U.S. Securities and Exchange Commission (SEC) chair Gary Gensler said on Tuesday that investors should beware promised returns from crypto lending platforms and products that seem “too good to be true.”
The Wall Street watchdog’s comments come a day after the world’s largest cryptocurrency fell 15 per cent on Monday, its sharpest one-day drop since March, 2020.
Bitcoin BTM22, which steadied on Tuesday, had earlier hit a new 18-month low as major crypto lender Celsius Network’s freezing of withdrawals and the prospect of sharp U.S. interest rate rises shook the volatile asset class.
“We’ve seen again that lending platforms are operating a little like banks. They’re saying to investors ‘Give us your crypto. We’ll give you a big return 7 per cent or 4.5 per cent return.’ How does somebody offer [such large percentage of returns] in the market today and not give a lot of disclosure?” Mr. Gensler said during an industry event.
“I caution the public. If it seems too good to be true, it just may well be too good to be true.”

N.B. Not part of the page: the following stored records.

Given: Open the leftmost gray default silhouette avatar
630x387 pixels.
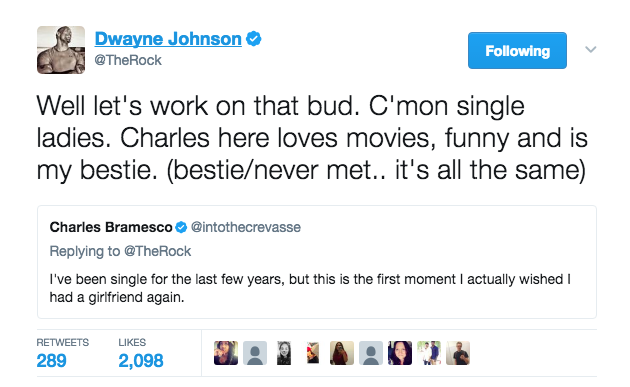Looking at the screenshot, I should pos(255,353).
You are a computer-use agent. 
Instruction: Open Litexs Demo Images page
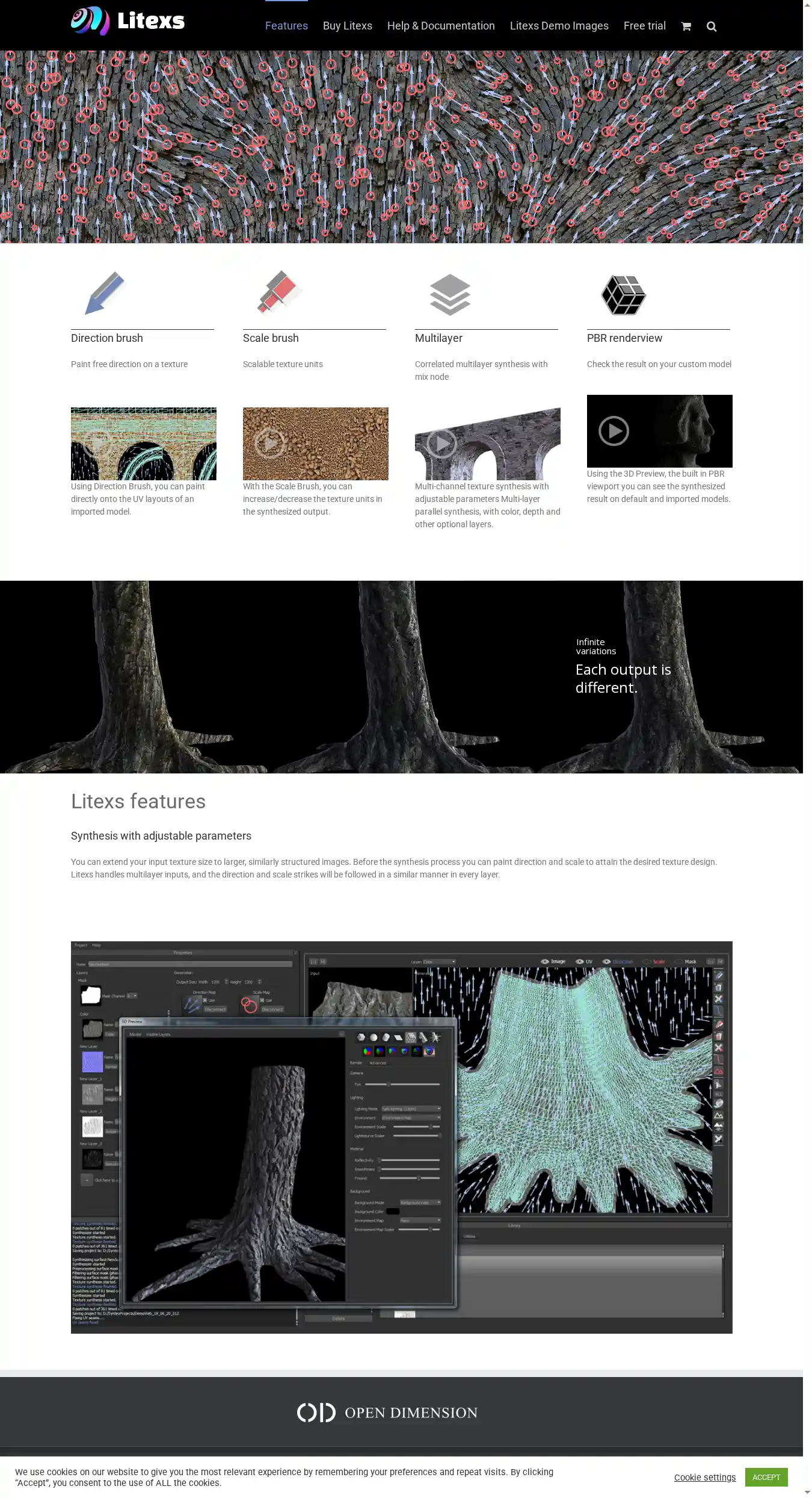click(559, 26)
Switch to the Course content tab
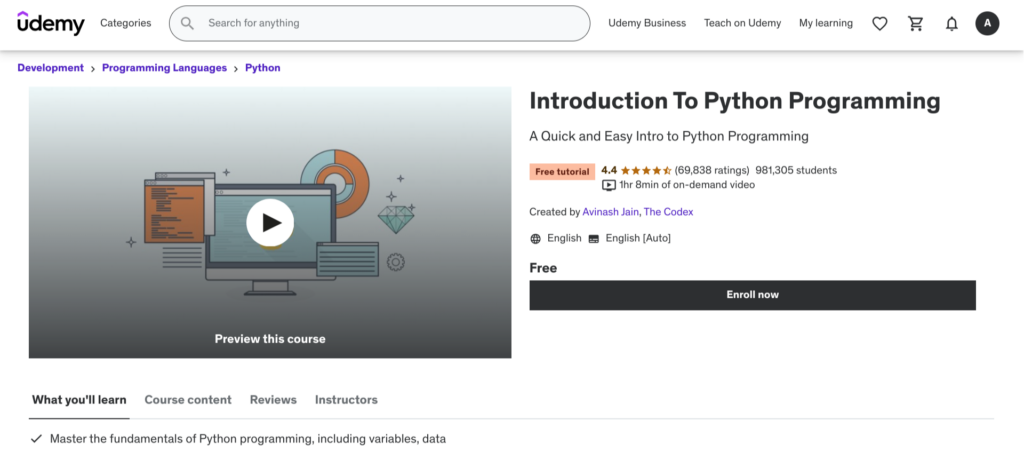 [188, 400]
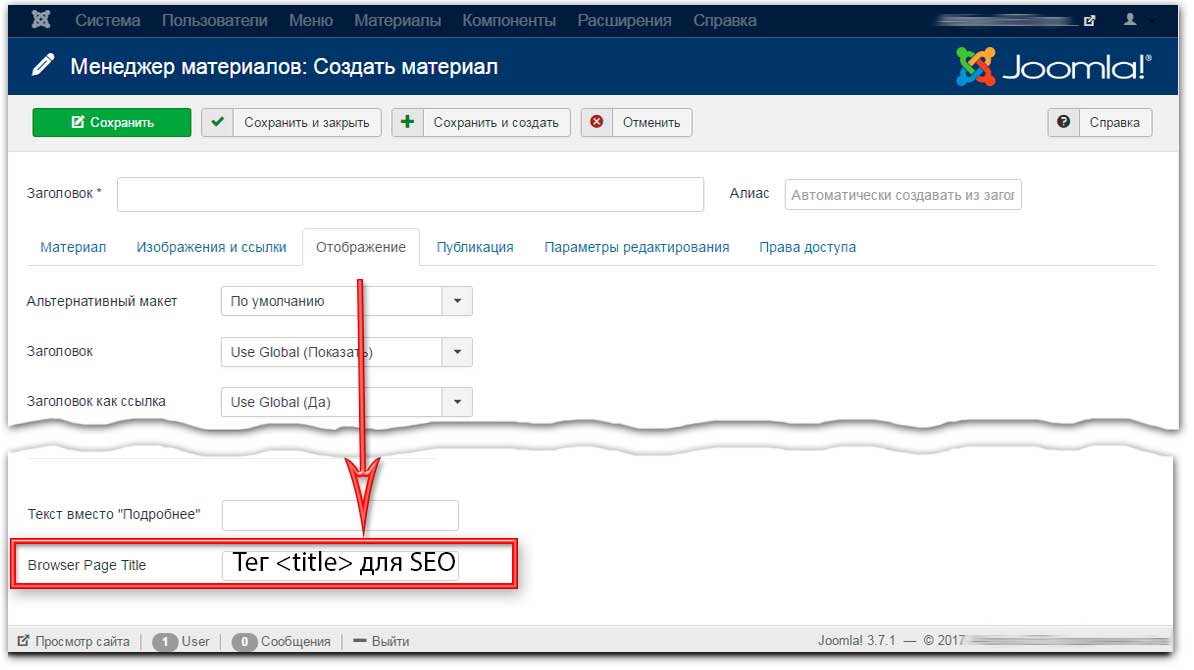Click the Browser Page Title input field
Image resolution: width=1194 pixels, height=670 pixels.
(340, 565)
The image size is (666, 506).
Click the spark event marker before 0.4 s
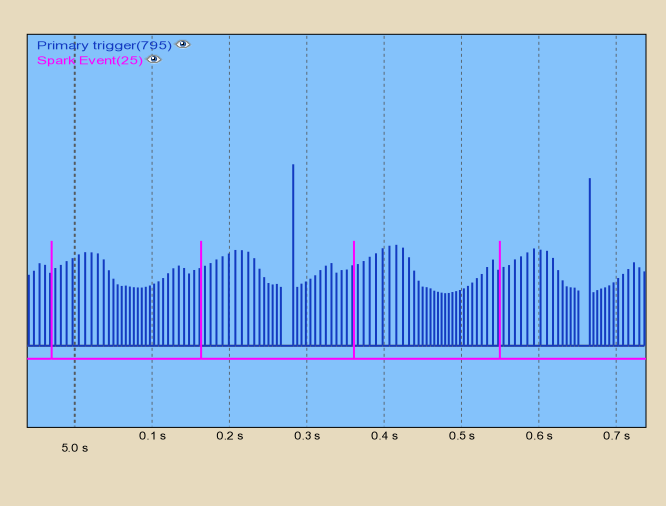(x=354, y=298)
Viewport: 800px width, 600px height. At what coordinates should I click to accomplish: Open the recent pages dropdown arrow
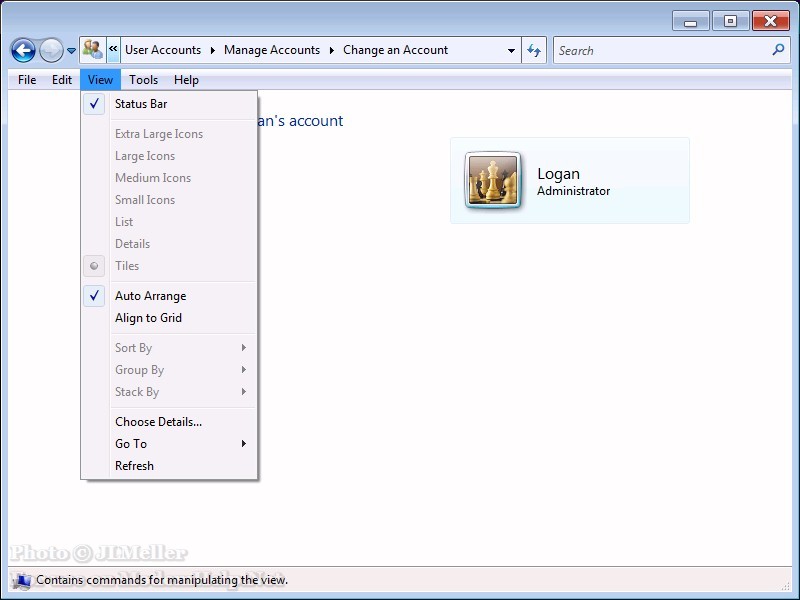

New Jersey-based Celsius, which has around US$11.8-billion in assets, offers interest-bearing products to customers who deposit cryptocurrencies with its platform. It then lends out cryptocurrencies to earn a return.
Focus on crypto markets has intensified again this week amid more volatility that has long-alarmed watchdogs.
Companies exposed to cryptocurrencies have previously warned that declines in token prices could have ripple effects, including by triggering margin calls.
Mr. Gensler has repeatedly touted that in his view, typical crypto trading platforms, which can have dozens of tokens on it, may well meet the definition of “securities,” and should be traded and regulated as such.